Que implicações a construção de barragens traz para o semiárido?

Barragens são inevitáveis, principalmente no semiárido. Isso é muito importante frisar. Só que tem o outro lado da moeda, que é o impacto na bacia de drenagem do rio e, eventualmente, no litoral. No semiárido, durante oito meses por ano, o fluxo dos rios é muito pequeno ou inexistente, porque não chove. Até que, com as chuvas de verão, os fluxos aumentam e transportam sedimentos e nutrientes para o mar. Quando você faz uma barragem, você regulariza o fluxo do rio. Isso é interessante por um lado, porque evita enchentes, mas por outro impede o funcionamento natural da bacia de drenagem, que é exportar material na estação das chuvas. [Sem os grandes fluxos] as calhas dos rios não conseguem se livrar do sedimento, e vários deles perdem a navegabilidade. Você tem crescimento de ilhas fluviais e diminuição de profundidade. Além disso, você corta o suprimento de material para a zona costeira, que depende desse aporte de sedimento para impedir a erosão causada pelo mar. E você pode ter um impacto também na cadeia alimentar costeira, que depende dos nutrientes que vêm do continente.
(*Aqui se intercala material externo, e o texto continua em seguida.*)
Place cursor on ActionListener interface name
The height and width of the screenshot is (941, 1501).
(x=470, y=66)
Estranho pensar que regularizar o fluxo do rio cause impacto negativo.
Para a população humana, de um modo geral, isso é interessante. Mas ponha-se no lugar de um peixe que precisa de sedimento grosseiro para colocar o ovo no fundo do rio... Para você ter uma ideia, o São francisco tinha vazões que variavam de mil a 20 mil metros cúbicos por segundo; hoje está fixo em 2 mil. Isso causa um impacto ecológico muito grande. E no semiárido é mais crítico, porque tudo quanto é organismo e ecossistema da região evoluiu para um sistema de pulsos, de quatro meses de chuva e oito de seca; de repente, você não tem mais esses pulsos, é tudo um fluxo regular.
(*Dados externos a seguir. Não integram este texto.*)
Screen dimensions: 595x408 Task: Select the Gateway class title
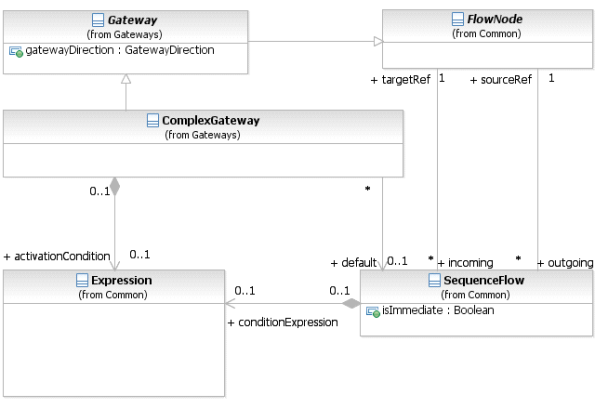point(132,20)
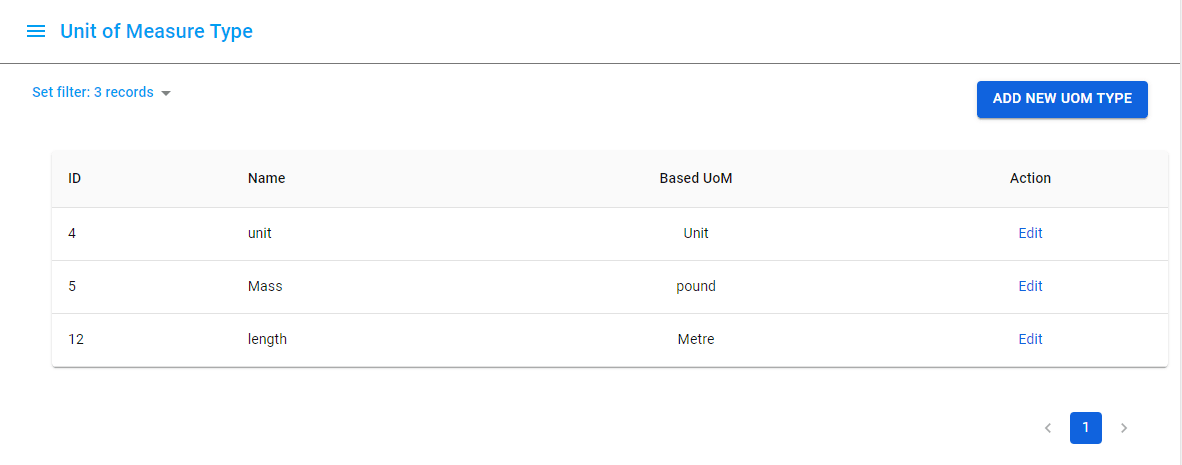
Task: Edit the length row
Action: [1030, 339]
Outro impacto apontado pelo estudo é a salinização dos rios. Por quê?
No semiárido, independentemente das barragens, já se vê uma diminuição da pluviosidade nos últimos 40 anos. Quer dizer, já está diminuindo a quantidade de água doce disponível. Aí a barragem diminui mais ainda, e você quase não tem água doce chegando ao mar. Os lençóis freáticos se salinizam. O Rio Jaguaribe, durante boa parte do ano, é como se fosse um braço de mar até uns 20 quilômetros da costa. Outro dia vimos, numa mesma rede de pesca, traíra, um peixe de água doce, e siri, um bicho de estuário [zona de transição entre o rio e o mar].
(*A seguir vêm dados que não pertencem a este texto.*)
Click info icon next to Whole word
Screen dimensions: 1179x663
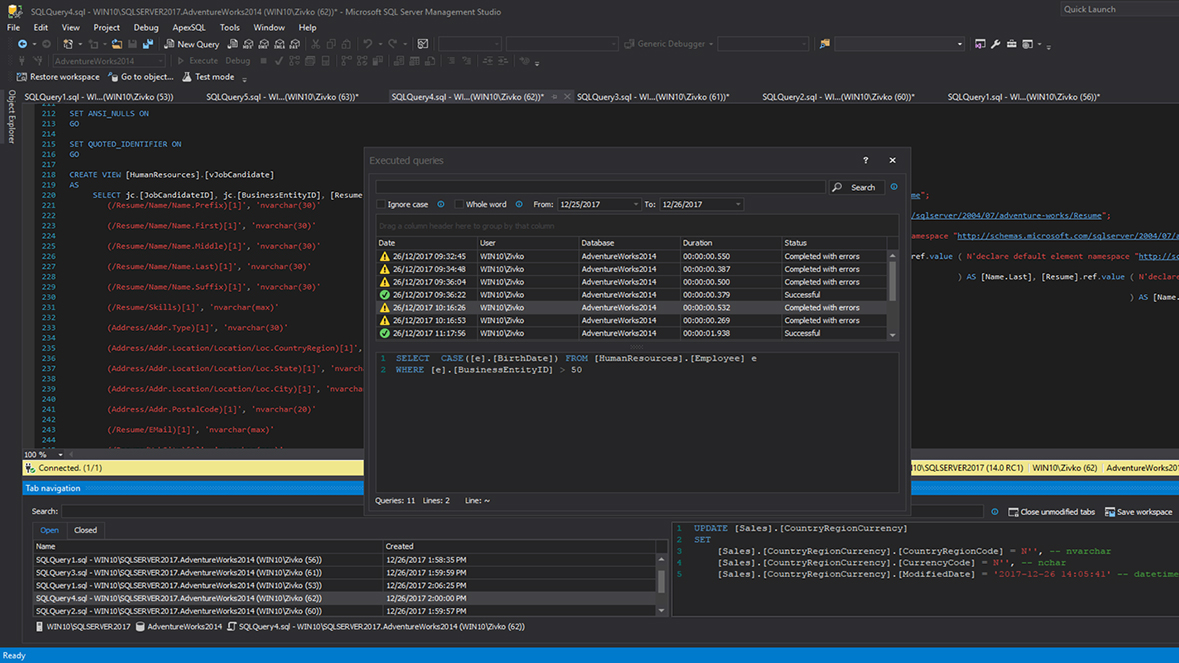(x=518, y=205)
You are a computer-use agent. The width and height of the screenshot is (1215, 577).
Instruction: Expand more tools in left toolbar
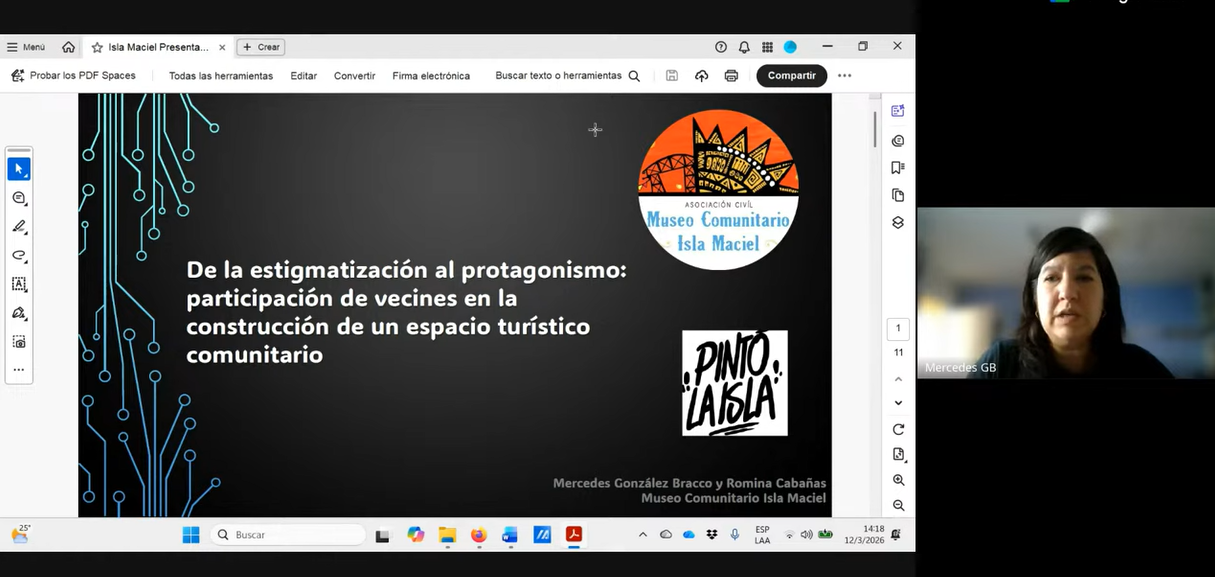coord(19,370)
E o impacto sobre os manguezais?
Está aumentando a área de manguezal. Porque, antes, na estação seca se acumulava uma prainha cheia de lama, cresciam lá umas plantinhas de mangue. Aí, na estação chuvosa, o rio limpava tudo. Agora, se o rio não tem mais competência para fazer isso, os mangues vão colonizando essas áreas, ainda mais com a entrada de água salina.

O que deve ser feito, então, em relação às barragens?
Você não pode falar: “Não queremos mais barragens no Nordeste”. Se fizer isso, metade da população morre de sede no dia seguinte. A agricultura irrigada acaba. Não é questão de ser ruim ou bom. É como a mudança climática global: é inevitável, o que você tem que fazer é se adaptar a ela. Nosso trabalho no INCT é entender essa situação para propor ações mitigadoras e de adaptação.

Como quais?
Por exemplo, não adianta fazer um grande empreendimento imobiliário na beira do mar, porque daqui a 10 anos essa beira do mar não existe mais. Também não adianta incentivar o pescador local, porque vai haver uma diminuição da produtividade; então tira o sujeito da pesca artesanal e bota para fazer aquacultura [criação controlada de organismos aquáticos]. Cabe à gente indicar ao poder público o que fazer, como propiciar treinamento: “Nesse reservatório, você produz até 3 mil toneladas de tilápia por ano, o que vai garantir emprego e renda a uma população que antes fazia pesca artesanal; mas não mais de 3 mil, ou vai comprometer a qualidade da água”. Esse tipo de coisa a gente faz, interagindo com a cadeia produtiva da piscicultura, da carcinicultura [criação de camarões], da pesca artesanal e com os comitês de bacias.